_WRITTEN EXERCISE_.
Copy out the records in the stretch from the line containing "Open the zoom" through the line containing "tap(81, 10)", requests included, adding 105 to every coordinate in the answers.

_INPUT RECORDS_.

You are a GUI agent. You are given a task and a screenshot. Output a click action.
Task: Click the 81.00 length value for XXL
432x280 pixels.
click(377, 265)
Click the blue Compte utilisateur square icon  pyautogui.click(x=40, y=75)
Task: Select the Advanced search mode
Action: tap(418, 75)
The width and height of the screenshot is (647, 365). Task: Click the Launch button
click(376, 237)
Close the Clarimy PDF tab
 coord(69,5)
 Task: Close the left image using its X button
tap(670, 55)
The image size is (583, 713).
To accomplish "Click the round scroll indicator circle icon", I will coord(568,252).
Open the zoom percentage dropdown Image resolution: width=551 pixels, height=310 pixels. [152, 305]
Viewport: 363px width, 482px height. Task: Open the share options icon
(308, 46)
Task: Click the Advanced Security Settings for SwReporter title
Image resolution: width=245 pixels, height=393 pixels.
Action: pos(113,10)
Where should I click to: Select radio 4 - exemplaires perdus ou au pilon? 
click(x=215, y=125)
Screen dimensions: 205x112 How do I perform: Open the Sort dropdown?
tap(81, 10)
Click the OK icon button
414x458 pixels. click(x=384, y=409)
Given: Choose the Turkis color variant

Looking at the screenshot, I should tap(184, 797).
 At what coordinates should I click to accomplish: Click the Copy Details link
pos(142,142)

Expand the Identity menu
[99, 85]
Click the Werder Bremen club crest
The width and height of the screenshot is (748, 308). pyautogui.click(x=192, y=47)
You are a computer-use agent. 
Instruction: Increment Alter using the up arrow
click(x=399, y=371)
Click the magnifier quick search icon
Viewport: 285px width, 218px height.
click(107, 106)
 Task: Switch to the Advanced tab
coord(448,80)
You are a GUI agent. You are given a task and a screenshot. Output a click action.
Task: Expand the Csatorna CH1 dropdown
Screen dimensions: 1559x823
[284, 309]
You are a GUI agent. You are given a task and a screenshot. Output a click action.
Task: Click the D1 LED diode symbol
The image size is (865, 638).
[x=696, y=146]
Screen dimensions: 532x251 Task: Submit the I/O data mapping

_RESPONSE TO THE TASK_.
Open the zoom percentage dropdown Image resolution: width=551 pixels, height=310 pixels. [257, 410]
Viewport: 363px width, 482px height. Task: Open the share options icon
(413, 151)
Task: Click the Advanced Security Settings for SwReporter title
Image resolution: width=245 pixels, height=393 pixels.
Action: pos(218,115)
Where should I click to: Select radio 4 - exemplaires perdus ou au pilon? 
click(x=320, y=230)
Screen dimensions: 205x112 How do I perform: Open the Sort dropdown?
tap(186, 115)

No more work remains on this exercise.